To summarize, you will need to
- split the lines
- extract/map the fields we want to a new RDD (do NOT use flatmap() ).
# From rawData, create a new RDD of the form: (movie_id, (rating, 1.0))
movieRatings = rawData.<FILL IN WITH YOUR CODE HERE>
# From rawItem, create a new RDD of the form: (movie_id, title)
movieList = rawItem.<FILL IN WITH YOUR CODE HERE>
Next step will be to sum the ratings and count the number of ratings per movie_id so we will be able to compute the average rating per movie. We saw a function that gathers together pairs that have the same key and applies the function provided to two values at a time. We might want to use such function to sum/count values sharing the same key.
# From movieRatings, create a new RDD of the form: (movie_id (sumOfRatings, totalRatings))
ratingTotalsAndCount = movieRatings.<FILL IN WITH YOUR CODE HERE>
Once we have our sum of ratings and our total ratings per movie_id, we can easily compute the average rating by dividing the sum of ratings by the total number of ratings. Since we want to access elements within a tuple to compute the average rating per movie, we can use the array notation, e.g. x[n] to access the nth element of a tuple x.
As a concrete example, if we have a RDD of the form (x,y) with x being the key and y being a tuple of the form (a,b), we can access a using y[0] and b using y[1].

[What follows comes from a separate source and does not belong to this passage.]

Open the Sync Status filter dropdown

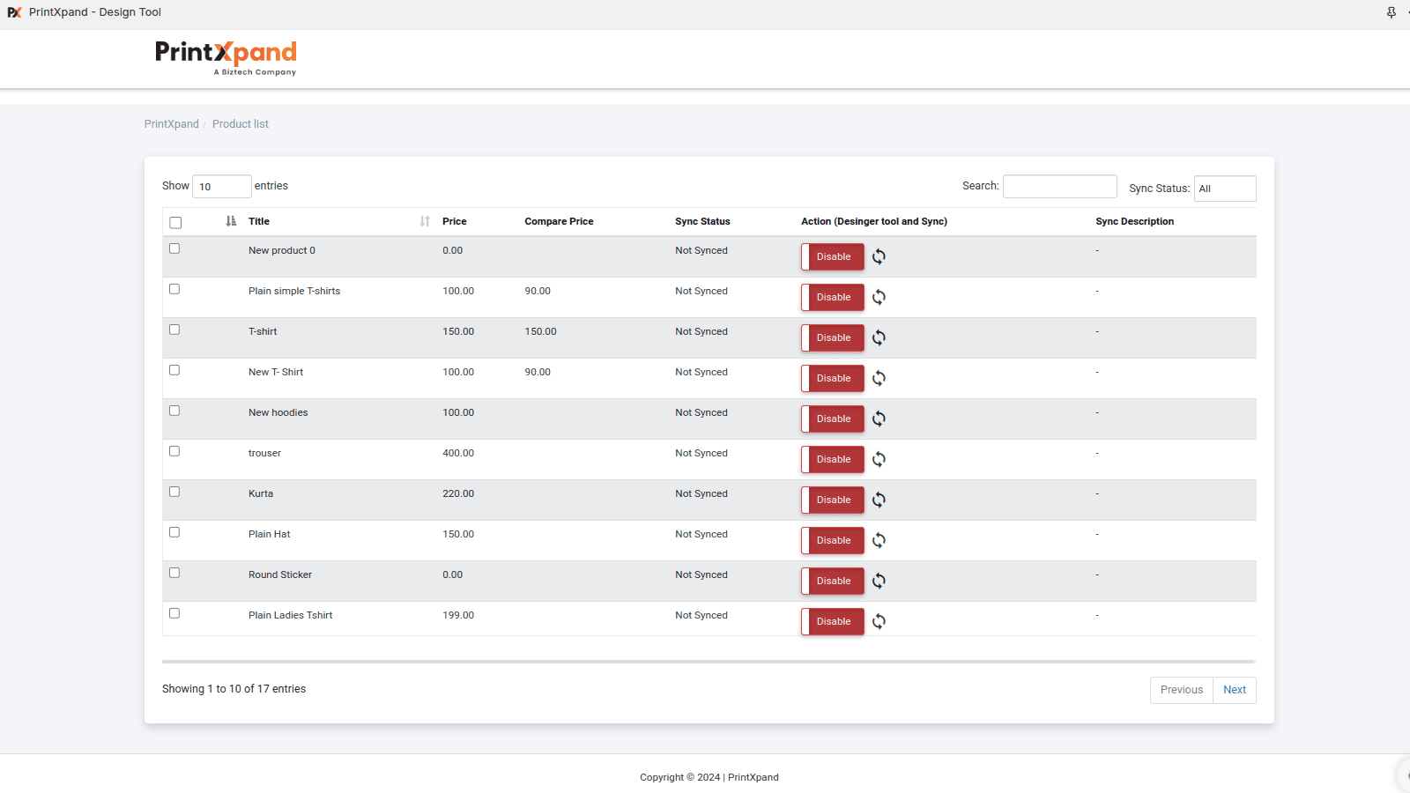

Hint: We can map only the VALUES from our RDD, but this is not mandatory.
# From ratingTotalsAndCount, create a new RDD of the form: (movieID, AverageRating)
averageRatings = ratingTotalsAndCount.<FILL IN WITH YOUR CODE HERE>
We are almost done! We can now sort by average rating using the sortBy() function. Check how this function works in the pyspark API documentation:
https://spark.apache.org/docs/latest/api/python/pyspark.html#pyspark.RDD.sortBy
#Sort by average Rating
sortedMovies = averageRatings.<FILL IN WITH YOUR CODE HERE>
In our sortedMovies RDD, we are missing the title for each movie_id. This field is in the movieList RDD (form: (movie_id, title) ).

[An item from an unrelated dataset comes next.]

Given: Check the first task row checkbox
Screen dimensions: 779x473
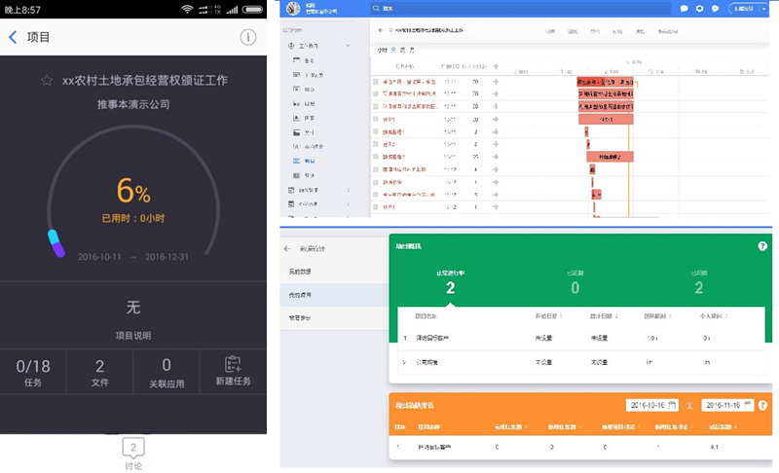Looking at the screenshot, I should tap(376, 82).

We can join two RDDs using the join function: https://spark.apache.org/docs/latest/api/python/pyspark.html#pyspark.RDD.join
The result RDD will be of the form: (k, (v1, v2)), where (k, v1) and (k, v2) are the two joining RDDs and k is the matching key.
# Join averageRatings with movieList. The result RDD will be of the form: (movie_id,(averageRating, title))

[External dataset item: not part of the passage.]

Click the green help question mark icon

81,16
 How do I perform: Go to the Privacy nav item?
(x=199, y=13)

joinRDD = <FILL IN WITH YOUR CODE HERE>
Finally, let's sort by average rating and keep the movie title and the average rating only.
# Keep title and average rating only and sort by average Rating. The result RDD should have the form: (averaRating, title)
results = joinRDD.<FILL IN WITH YOUR CODE HERE>
results.collect()
Bonus exercise Spark RDD
Our solution for finding the lowest-rated movies is polluted with movies rated by one or two people.
Modify our previous solution to only consider movies with at least ten ratings.
HINTS:
We saw that RDD's have a function to filter records. It takes a function as a parameter, which accepts the entire key/value pair. This function should be an expression that returns True if the row should be kept, or False if it should be discarded.
If you have an RDD that contains (movie_id, (sumOfRatings, totalRatings)), a lambda function that takes in "x" would refer to totalRatings as x[1][1]. x[1] gives us the "value" of (sumOfRatings, totalRatings) and x[1][1] pulls out totalRatings.